Your goal:
Read the records below and report each line in which "green" occurs.

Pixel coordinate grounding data
○ ○ ○ ○
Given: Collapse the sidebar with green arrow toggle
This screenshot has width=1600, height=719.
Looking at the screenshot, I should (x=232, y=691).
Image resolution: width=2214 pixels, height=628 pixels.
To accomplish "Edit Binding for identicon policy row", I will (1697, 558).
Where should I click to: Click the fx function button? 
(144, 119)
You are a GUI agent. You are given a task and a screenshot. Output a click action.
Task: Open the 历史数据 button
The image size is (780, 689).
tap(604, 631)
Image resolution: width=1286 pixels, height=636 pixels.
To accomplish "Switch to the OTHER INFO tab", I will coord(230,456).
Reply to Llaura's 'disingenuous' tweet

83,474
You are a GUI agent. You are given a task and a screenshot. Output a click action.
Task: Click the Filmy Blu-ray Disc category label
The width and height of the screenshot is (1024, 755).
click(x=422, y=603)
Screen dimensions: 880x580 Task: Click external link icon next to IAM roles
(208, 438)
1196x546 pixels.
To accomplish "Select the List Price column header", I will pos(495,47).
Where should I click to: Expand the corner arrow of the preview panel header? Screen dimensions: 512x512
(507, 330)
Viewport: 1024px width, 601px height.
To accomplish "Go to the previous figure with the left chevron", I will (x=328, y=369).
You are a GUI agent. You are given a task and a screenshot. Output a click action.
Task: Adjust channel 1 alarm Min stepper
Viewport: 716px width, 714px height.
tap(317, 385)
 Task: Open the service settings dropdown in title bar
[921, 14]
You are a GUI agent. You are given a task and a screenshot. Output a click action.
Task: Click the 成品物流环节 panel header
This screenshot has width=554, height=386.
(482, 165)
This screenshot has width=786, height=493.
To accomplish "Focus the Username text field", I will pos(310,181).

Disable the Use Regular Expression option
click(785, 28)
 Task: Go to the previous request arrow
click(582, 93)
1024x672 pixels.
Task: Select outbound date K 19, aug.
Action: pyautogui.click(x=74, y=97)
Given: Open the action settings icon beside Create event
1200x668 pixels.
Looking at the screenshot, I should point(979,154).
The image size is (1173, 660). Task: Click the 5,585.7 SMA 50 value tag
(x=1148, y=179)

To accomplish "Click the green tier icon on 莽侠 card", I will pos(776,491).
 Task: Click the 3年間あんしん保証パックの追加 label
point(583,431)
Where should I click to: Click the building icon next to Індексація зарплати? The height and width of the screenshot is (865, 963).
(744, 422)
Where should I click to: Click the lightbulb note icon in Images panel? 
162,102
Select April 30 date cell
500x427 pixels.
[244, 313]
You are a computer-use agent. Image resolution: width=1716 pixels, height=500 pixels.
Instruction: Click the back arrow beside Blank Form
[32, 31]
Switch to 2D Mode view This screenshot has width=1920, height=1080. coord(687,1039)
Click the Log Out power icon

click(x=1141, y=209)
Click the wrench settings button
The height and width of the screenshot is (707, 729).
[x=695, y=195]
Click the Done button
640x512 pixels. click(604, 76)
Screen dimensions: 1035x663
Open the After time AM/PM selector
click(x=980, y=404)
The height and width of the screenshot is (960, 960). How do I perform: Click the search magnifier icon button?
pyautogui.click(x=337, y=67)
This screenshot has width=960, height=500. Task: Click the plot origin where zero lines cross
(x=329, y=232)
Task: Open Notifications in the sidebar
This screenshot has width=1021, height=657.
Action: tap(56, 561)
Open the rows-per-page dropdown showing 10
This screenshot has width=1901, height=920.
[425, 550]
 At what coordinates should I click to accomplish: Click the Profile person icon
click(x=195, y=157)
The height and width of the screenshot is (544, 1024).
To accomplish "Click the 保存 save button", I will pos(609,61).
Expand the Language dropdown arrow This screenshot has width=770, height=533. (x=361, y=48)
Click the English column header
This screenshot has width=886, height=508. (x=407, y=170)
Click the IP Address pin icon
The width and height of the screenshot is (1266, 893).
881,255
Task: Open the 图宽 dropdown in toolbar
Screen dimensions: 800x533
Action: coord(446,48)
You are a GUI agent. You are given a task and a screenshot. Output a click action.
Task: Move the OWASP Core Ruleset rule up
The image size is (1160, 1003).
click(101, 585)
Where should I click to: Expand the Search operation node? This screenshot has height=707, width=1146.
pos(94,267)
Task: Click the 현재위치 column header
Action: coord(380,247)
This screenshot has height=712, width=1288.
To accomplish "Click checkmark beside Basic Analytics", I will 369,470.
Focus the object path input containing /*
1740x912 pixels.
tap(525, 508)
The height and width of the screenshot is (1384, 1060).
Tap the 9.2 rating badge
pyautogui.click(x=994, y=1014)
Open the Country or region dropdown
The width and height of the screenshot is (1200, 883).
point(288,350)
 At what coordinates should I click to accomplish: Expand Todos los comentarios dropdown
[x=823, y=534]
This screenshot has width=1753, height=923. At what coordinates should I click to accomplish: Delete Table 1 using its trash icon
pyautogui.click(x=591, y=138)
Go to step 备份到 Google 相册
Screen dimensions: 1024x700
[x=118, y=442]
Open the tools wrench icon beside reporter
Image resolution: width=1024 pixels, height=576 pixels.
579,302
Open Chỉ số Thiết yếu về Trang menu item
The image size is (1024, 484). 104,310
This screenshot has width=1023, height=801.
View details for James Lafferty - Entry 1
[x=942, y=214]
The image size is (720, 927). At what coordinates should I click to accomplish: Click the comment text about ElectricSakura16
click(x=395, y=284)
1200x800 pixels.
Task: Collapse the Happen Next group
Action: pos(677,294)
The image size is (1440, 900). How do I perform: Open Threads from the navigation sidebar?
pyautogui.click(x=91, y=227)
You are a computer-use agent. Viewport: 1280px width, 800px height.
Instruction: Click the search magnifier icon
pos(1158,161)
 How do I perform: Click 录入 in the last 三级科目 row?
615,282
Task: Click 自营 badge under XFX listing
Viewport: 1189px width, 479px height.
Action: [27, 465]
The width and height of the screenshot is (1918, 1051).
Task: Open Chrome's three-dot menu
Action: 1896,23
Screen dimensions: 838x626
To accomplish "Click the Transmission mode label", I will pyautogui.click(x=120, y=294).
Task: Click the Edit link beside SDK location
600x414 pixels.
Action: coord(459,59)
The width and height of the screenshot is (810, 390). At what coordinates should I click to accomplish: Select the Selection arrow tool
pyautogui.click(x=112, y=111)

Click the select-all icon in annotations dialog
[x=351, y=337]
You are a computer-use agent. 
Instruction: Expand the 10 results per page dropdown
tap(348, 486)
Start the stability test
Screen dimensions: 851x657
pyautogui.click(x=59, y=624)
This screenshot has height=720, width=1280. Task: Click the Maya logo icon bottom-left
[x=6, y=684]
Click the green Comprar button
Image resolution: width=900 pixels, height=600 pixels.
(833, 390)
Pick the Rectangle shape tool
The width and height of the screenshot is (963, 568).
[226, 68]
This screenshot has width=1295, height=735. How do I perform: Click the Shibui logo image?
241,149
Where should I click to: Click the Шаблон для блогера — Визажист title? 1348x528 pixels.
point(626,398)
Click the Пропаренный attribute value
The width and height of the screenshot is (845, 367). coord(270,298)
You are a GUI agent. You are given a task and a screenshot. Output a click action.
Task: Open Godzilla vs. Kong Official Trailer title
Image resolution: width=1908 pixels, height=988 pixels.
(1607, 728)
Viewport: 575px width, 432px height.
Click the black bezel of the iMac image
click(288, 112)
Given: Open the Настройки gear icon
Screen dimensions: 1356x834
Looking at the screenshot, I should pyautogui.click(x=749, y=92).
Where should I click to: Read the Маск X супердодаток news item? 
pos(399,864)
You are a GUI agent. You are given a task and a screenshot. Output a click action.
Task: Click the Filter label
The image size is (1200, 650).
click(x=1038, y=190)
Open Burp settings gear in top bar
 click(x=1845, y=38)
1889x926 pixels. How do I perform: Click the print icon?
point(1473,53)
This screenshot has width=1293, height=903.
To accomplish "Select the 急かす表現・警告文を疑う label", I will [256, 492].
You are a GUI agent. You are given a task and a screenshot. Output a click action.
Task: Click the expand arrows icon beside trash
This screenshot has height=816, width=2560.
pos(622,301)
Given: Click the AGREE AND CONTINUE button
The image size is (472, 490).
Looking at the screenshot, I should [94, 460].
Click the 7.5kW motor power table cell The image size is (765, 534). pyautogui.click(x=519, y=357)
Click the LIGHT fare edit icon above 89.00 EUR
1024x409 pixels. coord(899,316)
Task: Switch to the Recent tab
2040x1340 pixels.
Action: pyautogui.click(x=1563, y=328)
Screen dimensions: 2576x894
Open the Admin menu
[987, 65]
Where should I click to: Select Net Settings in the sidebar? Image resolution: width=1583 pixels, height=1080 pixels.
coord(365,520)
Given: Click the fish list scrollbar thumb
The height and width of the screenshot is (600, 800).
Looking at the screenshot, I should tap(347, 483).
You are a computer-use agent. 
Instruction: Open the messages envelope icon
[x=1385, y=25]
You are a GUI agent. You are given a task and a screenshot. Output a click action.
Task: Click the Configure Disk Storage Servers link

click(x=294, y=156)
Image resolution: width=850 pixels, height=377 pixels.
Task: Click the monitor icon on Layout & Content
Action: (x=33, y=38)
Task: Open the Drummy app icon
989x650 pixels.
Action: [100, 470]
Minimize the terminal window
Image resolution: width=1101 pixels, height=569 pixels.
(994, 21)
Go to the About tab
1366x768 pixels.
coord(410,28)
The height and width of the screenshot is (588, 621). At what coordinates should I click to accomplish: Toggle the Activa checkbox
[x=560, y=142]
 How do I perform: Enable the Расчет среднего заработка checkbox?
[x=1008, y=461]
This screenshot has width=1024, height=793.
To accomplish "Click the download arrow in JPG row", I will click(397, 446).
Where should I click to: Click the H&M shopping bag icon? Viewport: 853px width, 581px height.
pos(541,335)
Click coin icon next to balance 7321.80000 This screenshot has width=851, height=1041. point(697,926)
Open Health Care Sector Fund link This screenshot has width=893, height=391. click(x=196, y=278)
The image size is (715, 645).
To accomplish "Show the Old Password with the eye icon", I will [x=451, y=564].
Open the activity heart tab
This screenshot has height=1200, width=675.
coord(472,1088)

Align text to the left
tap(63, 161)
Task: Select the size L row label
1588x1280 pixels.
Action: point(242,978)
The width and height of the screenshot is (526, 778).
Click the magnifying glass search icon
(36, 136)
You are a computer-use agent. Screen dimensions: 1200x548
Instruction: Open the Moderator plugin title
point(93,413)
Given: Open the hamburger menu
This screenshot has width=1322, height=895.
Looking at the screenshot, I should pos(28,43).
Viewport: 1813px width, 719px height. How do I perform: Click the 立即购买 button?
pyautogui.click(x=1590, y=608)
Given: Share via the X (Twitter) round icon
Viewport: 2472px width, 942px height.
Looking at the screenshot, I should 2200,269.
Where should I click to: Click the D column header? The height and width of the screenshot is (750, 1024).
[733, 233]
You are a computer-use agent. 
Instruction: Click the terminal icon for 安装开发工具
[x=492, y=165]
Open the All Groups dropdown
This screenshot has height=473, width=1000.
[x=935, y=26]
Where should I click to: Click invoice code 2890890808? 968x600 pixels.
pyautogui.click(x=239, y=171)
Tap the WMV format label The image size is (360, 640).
○ ○ ○ ○
Result for this exercise:
Given: Collapse the sidebar with green arrow toggle
To accomplish "Click the green tier icon on 莽侠 card", I will pos(776,491).
Click the green Comprar button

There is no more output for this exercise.